- Texte fourni:
Guinée. «Il aurait mieux valu commencer par indemniser les victimes», la grâce présidentielle à Dadis Camara ne passe pas

L’annonce de la grâce présidentielle accordée à l’ancien chef de la junte guinéenne, Moussa Dadis Camara, a suscité de nombreuses interrogations au sein de la population. En effet, pour beaucoup de Guinéens, cette décision semble avant tout motivée par des considérations politiques.

Samba Diallo, un citoyen de Conakry, estime que ce décret dissimule des intentions politiques «ce décret, annoncé tard dans la soirée, suscite de nombreuses interrogations et divise l’opinion publique. Pour beaucoup, il s’agit d’un acte purement politique, visant à libérer Moussa Dadis Camara dans le cadre d’une stratégie pour reconquérir la communauté forestière et préparer le terrain à une éventuelle candidature du général Mamadi Doumbouya», déclare-t-il.

- Consigne A: D'après l'article sur la grâce accordée à Dadis Camara, à quel moment de la journée le décret a-t-il été annoncé ?
- Consigne B: Recopiez sans rien changer le passage de l'article qui commence aux mots « L’annonce de la » et qui s'arrête après « des considérations politiques. ».

- Extrait de données:
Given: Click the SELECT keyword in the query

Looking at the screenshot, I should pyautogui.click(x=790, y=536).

...

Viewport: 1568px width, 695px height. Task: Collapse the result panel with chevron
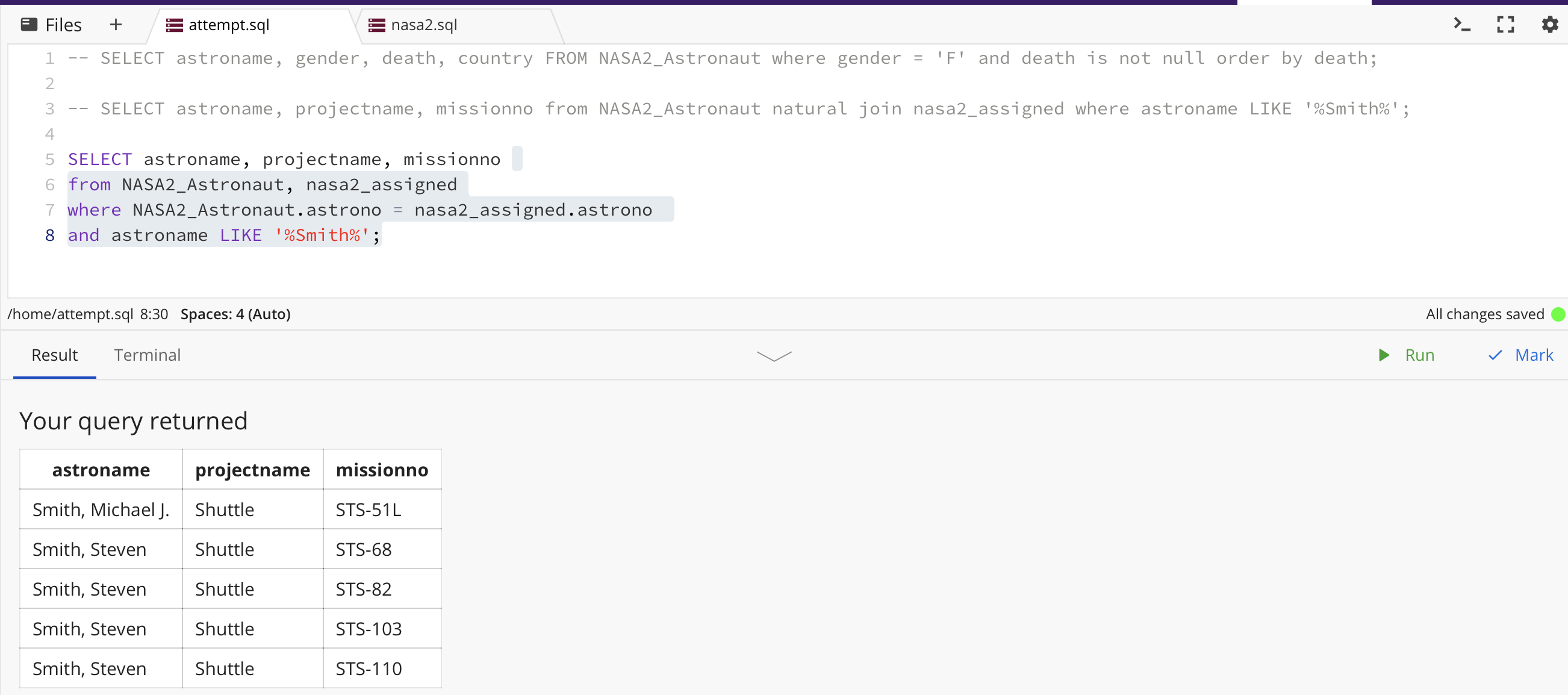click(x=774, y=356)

* * *

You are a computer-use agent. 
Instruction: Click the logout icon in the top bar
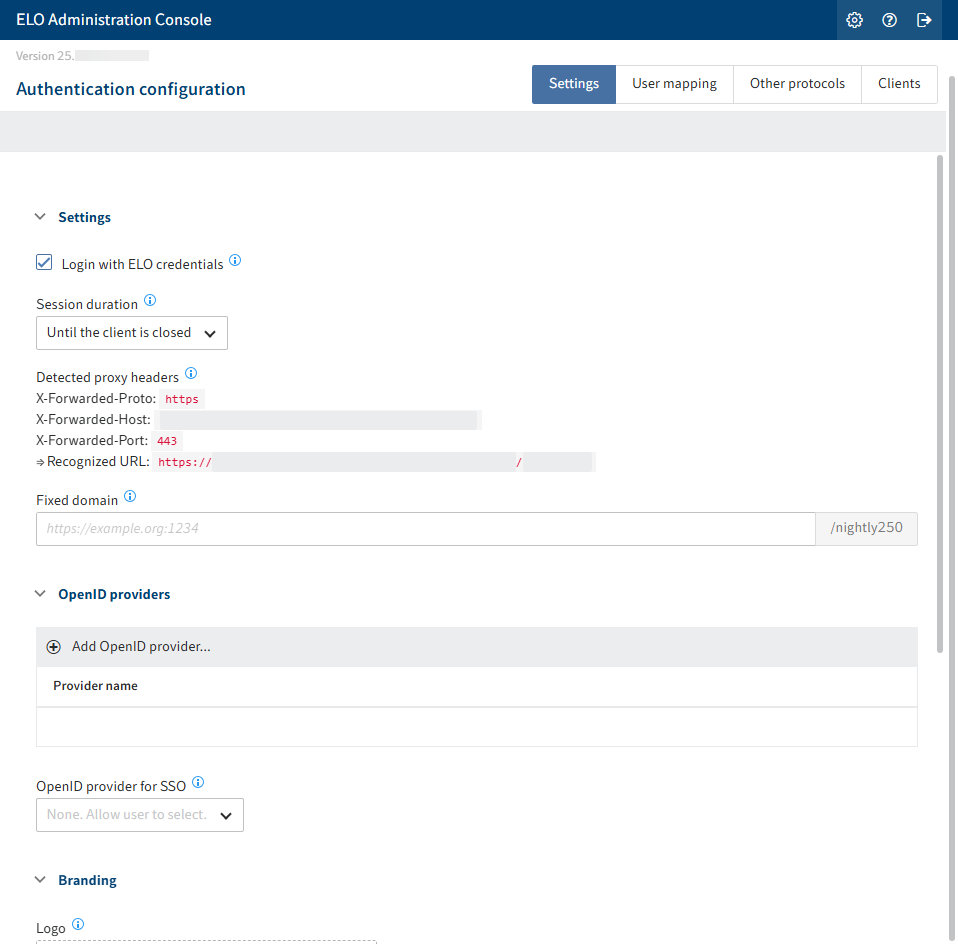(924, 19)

- Réponse A: Tard dans la soirée.

- Réponse B:
L’annonce de la grâce présidentielle accordée à l’ancien chef de la junte guinéenne, Moussa Dadis Camara, a suscité de nombreuses interrogations au sein de la population. En effet, pour beaucoup de Guinéens, cette décision semble avant tout motivée par des considérations politiques.